REQUIRED ACTION
Could you filter the records below and return each line that holds "суда"?

Stored data entries
◇ ◇ ◇ ◇ ◇ ◇ ◇

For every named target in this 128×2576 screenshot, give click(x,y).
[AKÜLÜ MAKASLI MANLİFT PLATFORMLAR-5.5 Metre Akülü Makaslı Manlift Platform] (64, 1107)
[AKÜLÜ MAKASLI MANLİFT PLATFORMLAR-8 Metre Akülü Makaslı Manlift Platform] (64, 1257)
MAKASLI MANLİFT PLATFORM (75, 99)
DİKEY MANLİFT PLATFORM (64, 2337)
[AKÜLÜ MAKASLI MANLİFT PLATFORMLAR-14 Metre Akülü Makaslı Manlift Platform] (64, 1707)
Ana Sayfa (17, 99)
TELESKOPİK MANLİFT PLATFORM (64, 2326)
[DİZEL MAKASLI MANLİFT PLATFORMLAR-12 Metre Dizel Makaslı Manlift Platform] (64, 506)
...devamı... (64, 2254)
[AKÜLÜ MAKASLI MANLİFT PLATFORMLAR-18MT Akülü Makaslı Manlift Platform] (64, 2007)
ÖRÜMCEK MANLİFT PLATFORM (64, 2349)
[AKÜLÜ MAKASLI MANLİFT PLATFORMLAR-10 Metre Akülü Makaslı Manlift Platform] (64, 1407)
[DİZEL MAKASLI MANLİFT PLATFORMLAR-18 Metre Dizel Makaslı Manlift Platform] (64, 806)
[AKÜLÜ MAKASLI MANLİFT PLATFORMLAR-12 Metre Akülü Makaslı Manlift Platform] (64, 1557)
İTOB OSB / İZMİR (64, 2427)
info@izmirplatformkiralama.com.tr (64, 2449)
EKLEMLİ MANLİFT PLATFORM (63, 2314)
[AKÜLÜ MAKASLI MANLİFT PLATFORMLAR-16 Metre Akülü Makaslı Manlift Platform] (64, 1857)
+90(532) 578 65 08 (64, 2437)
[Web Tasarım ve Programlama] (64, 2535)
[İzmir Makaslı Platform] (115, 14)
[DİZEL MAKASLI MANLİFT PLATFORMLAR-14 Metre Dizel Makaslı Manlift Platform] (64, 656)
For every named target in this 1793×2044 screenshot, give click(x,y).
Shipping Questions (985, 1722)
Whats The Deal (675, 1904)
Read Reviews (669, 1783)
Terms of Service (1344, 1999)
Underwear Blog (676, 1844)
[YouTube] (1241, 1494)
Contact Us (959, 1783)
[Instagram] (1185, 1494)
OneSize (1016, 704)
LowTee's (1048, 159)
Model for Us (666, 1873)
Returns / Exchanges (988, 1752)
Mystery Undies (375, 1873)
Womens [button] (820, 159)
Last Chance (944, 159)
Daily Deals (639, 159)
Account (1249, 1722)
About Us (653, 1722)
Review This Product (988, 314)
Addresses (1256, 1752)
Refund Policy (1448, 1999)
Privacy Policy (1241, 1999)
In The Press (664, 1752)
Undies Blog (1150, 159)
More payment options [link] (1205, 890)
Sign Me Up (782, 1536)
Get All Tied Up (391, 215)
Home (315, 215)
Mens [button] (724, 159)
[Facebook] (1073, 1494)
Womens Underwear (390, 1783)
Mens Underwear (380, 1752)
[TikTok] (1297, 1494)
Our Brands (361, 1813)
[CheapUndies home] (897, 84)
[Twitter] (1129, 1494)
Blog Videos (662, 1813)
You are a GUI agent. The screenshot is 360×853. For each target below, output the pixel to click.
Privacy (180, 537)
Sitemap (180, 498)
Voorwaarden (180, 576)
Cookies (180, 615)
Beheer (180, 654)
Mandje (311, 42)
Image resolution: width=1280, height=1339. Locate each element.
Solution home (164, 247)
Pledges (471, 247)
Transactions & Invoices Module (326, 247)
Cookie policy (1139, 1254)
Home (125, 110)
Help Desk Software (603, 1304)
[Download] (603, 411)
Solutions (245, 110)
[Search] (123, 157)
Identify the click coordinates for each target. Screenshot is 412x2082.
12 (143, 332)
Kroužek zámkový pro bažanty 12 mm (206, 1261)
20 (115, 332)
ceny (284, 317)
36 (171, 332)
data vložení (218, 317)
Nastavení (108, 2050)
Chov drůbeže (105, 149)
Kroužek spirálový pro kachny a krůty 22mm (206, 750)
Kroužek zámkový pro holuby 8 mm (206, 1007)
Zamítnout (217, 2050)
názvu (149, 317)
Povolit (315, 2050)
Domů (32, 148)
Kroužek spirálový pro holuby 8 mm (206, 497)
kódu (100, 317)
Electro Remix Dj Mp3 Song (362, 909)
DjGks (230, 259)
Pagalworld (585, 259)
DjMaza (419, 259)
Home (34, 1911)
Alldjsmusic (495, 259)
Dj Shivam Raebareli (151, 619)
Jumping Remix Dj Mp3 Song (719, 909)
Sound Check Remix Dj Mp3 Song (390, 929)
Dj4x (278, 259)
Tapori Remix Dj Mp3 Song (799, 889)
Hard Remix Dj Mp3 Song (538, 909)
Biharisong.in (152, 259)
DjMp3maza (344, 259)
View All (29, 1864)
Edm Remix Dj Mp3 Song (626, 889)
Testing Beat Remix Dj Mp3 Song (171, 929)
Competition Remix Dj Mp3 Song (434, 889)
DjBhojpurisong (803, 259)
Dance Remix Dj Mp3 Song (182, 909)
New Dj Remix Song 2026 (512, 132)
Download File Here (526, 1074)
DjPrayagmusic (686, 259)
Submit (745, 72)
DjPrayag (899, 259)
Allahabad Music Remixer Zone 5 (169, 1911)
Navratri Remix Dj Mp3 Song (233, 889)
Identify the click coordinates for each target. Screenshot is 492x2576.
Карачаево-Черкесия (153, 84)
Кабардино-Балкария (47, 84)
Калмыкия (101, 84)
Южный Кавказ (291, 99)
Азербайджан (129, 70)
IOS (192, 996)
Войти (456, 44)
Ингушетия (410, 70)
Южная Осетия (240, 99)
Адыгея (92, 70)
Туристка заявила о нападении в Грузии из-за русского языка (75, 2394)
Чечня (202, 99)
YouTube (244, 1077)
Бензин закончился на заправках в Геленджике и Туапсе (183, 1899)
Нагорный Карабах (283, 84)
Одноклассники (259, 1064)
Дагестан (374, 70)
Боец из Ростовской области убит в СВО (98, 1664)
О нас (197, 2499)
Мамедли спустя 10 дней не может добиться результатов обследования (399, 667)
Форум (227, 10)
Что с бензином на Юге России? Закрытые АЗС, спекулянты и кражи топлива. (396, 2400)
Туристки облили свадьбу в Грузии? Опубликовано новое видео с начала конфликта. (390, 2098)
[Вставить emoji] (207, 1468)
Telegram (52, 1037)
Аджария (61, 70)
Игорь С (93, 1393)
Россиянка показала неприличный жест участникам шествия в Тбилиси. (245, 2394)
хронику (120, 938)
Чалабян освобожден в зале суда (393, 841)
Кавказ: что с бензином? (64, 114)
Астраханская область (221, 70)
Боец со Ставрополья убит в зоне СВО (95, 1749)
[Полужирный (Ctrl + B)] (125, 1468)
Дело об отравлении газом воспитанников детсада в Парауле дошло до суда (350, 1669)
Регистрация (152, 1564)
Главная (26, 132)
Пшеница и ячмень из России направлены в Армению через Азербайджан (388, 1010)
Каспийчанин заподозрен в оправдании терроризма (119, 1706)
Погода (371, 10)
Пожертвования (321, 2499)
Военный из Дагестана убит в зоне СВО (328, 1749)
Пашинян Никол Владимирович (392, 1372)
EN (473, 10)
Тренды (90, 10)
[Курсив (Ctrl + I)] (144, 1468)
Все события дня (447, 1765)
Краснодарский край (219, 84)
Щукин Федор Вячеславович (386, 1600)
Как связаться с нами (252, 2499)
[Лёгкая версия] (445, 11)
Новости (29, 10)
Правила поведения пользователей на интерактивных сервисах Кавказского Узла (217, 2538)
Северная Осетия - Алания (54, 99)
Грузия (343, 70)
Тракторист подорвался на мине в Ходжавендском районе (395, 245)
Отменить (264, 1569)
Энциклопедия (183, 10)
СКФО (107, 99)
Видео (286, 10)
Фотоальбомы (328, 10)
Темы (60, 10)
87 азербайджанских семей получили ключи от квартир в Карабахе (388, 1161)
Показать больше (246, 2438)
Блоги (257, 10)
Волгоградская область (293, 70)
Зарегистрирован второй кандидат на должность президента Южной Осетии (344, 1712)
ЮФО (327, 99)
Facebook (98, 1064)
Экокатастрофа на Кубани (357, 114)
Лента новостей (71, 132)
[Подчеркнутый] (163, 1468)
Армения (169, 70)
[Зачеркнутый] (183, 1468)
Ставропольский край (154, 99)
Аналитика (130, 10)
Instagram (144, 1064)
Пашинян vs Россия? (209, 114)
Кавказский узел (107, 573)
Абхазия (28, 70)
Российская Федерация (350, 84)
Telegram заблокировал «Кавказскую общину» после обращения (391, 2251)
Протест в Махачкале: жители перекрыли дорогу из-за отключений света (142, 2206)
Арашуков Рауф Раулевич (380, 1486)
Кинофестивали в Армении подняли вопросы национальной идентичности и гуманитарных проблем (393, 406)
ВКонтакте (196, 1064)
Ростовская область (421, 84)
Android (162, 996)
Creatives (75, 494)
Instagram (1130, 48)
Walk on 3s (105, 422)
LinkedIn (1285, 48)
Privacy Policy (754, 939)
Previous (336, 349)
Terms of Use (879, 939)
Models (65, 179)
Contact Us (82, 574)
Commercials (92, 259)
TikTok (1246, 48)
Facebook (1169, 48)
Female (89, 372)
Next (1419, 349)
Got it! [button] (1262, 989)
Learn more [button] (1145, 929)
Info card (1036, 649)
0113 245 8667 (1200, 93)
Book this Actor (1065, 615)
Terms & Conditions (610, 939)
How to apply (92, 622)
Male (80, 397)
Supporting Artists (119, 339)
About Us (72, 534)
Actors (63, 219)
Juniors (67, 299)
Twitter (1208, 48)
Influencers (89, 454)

◇ ◇ ◇ ◇ ◇ ◇ ◇

EXERCISE SOLUTION
Чалабян освобожден в зале суда (393, 841)
Дело об отравлении газом воспитанников детсада в Парауле дошло до суда (350, 1669)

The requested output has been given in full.